In CFD trading, an asset class refers to a specific category of financial instruments that share similar characteristics and behave similarly in the marketplace.
Core inflation is an inflation measure that excludes the most volatile price categories, usually food and energy, to help show the underlying trend in consumer prices.
Correlation describes how closely two instruments move in relation to each other over a period of time, and it can strengthen or break down as market regimes change.
Credit spreads measure the extra yield investors demand to hold corporate or riskier debt over safer benchmarks, and they are widely used as a barometer of risk appetite and financial stress.
A cross currency pair is an FX pair that does not include the US dollar, such as EUR/GBP or AUD/NZD, and it is used to trade the relative value of two non-USD currencies.

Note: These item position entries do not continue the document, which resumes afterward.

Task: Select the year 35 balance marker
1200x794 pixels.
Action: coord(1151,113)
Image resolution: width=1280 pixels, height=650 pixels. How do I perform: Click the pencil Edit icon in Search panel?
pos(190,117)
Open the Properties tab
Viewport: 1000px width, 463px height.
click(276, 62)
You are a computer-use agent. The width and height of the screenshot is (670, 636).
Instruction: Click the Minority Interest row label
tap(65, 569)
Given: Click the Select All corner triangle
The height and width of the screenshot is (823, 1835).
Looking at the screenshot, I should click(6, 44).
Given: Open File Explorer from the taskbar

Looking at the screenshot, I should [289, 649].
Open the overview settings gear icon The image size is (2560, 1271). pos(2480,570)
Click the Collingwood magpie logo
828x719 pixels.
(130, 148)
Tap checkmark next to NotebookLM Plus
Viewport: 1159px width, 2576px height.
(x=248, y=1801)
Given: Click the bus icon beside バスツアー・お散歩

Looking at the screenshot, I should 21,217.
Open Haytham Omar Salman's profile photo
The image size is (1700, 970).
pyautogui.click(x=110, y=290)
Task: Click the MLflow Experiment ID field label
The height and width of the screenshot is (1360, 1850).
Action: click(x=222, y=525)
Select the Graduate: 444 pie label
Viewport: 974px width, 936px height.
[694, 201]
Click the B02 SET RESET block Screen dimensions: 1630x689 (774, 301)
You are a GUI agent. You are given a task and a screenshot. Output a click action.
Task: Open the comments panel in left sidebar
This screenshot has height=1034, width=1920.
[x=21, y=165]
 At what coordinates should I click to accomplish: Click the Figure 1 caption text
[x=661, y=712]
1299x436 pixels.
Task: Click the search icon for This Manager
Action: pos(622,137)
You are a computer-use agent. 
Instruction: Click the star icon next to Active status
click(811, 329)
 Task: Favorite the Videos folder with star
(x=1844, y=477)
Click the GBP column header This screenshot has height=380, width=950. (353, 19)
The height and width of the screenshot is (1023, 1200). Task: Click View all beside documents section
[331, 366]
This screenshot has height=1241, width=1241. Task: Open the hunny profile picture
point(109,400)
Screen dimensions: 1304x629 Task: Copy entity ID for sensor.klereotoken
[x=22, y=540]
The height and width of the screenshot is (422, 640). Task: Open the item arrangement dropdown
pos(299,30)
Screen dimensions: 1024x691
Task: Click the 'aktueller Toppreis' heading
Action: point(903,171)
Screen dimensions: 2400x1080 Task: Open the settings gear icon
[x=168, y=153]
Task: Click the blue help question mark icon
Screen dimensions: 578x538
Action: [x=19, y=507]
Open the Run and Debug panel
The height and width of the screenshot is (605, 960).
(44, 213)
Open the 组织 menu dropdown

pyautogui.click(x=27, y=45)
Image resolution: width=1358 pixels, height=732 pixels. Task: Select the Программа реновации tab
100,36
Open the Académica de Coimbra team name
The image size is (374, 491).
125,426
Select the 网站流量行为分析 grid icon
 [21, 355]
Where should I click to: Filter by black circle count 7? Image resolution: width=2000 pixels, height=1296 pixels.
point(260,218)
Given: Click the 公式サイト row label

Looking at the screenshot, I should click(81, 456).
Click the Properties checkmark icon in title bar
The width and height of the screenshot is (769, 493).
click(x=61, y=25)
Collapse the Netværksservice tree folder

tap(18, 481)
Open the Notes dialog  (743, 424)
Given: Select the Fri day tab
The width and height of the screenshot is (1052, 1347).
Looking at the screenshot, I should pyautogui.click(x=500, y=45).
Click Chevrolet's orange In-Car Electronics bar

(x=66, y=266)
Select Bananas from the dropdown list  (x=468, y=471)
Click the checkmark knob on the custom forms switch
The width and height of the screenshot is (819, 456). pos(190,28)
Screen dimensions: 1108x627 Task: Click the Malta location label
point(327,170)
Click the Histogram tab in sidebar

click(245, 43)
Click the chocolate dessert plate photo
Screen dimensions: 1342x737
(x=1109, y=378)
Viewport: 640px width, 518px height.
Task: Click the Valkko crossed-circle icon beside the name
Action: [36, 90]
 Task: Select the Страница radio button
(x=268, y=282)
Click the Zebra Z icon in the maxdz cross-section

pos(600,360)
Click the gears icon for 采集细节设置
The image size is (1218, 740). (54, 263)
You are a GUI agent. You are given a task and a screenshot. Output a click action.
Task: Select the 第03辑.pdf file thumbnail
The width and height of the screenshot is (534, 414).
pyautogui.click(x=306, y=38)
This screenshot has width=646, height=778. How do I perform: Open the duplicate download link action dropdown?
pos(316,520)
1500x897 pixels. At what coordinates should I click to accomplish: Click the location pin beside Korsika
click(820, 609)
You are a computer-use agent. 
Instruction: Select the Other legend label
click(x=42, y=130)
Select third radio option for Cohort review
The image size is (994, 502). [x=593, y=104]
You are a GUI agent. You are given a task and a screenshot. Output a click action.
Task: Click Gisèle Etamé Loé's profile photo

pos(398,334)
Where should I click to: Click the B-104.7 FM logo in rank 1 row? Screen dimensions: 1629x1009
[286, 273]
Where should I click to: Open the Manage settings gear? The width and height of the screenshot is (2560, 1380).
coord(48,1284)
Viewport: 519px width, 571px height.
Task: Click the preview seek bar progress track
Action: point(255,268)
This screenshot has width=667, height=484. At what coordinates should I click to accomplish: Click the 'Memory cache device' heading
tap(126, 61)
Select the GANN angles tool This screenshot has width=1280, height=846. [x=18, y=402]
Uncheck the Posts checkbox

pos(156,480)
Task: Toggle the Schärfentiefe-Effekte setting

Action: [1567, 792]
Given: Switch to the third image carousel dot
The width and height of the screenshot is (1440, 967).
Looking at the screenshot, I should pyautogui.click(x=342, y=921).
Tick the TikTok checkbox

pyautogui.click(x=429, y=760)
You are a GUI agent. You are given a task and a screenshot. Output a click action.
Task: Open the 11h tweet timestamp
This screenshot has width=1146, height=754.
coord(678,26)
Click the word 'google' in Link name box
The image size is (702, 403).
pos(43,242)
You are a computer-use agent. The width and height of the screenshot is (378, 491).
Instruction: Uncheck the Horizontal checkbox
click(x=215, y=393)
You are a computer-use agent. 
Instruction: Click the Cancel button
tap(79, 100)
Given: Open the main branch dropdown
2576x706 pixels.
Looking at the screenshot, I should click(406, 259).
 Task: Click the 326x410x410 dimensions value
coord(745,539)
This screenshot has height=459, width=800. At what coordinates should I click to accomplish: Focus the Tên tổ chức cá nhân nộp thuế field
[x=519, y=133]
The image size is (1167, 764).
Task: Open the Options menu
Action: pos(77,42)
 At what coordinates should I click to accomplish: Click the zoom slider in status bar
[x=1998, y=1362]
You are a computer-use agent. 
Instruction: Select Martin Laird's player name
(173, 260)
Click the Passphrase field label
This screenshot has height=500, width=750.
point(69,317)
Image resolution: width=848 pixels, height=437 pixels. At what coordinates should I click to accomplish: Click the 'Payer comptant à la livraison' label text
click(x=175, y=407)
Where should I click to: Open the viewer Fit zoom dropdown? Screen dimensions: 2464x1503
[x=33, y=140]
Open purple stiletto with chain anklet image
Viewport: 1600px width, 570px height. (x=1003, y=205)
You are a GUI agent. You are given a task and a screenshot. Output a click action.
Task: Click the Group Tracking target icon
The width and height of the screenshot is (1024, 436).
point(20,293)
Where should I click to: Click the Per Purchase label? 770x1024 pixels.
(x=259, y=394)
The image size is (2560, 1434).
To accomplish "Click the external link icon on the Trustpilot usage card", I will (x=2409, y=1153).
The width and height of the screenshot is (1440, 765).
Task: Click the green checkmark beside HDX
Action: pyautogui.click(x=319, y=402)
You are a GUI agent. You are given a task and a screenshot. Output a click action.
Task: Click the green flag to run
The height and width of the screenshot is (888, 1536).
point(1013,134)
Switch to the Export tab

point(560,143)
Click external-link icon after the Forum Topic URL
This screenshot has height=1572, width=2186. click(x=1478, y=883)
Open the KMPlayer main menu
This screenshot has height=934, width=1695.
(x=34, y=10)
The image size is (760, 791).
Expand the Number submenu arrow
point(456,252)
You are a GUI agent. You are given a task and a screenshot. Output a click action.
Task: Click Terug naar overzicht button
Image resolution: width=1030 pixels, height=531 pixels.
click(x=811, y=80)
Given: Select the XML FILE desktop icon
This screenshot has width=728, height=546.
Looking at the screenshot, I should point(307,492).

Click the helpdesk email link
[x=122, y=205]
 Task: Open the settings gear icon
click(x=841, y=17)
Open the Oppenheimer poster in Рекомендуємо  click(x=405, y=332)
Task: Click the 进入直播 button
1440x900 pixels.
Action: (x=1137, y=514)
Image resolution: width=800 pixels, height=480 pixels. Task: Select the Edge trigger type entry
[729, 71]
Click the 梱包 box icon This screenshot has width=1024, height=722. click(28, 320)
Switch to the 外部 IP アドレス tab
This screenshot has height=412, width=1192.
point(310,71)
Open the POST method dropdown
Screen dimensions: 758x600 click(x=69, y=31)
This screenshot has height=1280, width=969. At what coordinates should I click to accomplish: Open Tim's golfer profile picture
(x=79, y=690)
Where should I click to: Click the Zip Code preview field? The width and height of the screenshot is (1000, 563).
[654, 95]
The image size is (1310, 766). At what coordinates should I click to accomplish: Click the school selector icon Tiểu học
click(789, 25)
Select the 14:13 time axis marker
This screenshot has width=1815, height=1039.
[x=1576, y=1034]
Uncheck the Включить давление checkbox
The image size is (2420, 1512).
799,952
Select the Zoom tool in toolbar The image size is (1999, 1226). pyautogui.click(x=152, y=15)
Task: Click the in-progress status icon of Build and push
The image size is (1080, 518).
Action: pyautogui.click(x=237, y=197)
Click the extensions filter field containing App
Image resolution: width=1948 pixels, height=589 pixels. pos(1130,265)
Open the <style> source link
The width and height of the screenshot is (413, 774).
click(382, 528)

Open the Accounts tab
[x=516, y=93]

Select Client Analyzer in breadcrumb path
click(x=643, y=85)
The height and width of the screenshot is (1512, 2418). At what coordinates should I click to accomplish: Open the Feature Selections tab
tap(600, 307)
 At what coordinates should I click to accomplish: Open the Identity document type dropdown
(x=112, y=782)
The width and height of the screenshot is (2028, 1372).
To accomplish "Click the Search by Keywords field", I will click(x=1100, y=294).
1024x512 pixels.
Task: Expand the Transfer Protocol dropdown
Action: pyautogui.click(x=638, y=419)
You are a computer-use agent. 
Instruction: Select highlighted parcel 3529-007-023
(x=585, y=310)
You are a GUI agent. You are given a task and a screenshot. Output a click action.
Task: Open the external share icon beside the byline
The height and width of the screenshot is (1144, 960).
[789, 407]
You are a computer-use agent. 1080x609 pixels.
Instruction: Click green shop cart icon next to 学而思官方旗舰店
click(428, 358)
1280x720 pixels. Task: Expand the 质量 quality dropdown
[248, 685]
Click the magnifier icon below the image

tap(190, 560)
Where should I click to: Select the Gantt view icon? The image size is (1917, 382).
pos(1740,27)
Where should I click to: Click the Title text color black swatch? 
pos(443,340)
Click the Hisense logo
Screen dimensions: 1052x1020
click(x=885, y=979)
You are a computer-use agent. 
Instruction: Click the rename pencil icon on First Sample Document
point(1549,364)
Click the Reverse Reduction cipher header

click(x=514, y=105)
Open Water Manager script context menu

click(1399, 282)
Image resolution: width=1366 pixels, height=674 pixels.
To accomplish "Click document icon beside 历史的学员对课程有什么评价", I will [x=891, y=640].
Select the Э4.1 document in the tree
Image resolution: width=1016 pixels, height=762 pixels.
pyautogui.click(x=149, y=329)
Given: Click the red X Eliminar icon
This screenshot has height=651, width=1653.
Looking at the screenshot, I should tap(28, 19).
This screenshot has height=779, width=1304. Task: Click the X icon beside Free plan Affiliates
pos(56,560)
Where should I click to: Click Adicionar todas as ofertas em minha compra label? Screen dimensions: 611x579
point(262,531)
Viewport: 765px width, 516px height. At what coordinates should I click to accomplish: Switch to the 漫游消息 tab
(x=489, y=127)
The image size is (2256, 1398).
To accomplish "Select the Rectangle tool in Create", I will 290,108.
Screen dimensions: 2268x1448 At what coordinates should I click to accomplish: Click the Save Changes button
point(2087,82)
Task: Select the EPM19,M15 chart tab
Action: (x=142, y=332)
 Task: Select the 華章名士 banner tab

Cross-region consistency is the practice of keeping brand wording, support pathways, and public-facing information aligned across different markets, regions, or jurisdictions.
Global presence describes how a company presents and maintains its brand, operations, and client-facing identity across multiple markets, regions, or jurisdictions.
Multi-timeframe analysis is the practice of looking at the same market across more than one connected chart timeframe so broader structure and nearer-term movement can be understood together.
Personal Consumption Expenditures (PCE) is a US inflation measure that tracks changes in the prices consumers pay for goods and services and is closely watched by the Federal Reserve.
Price formation is the process through which a live market price emerges from buyers, sellers, liquidity, and available market depth interacting in real time.
Relative strength describes which currency, asset, or market is outperforming others over the same period, helping you compare performance across instruments rather than looking at one chart in isolation.
Risk sentiment describes whether markets are broadly positioned toward higher-risk assets (risk-on) or capital preservation (risk-off), often driven by growth expectations, policy outlooks, and uncertainty.
Risk-off describes a market regime where participants prioritise capital preservation, reduce exposure to higher-risk assets, and favour liquidity and defensive positioning.
Risk-on describes a market regime where participants are comfortable taking risk, often favouring growth and higher-beta assets as confidence improves and risk premiums compress.
Second-round inflation effects describe a situation where an initial price shock, such as energy, begins feeding into wider wages, services, and business pricing across the economy.
Sentiment describes the prevailing attitude of market participants, ranging from optimistic to cautious, and often influences positioning, volatility, and short-term price behaviour.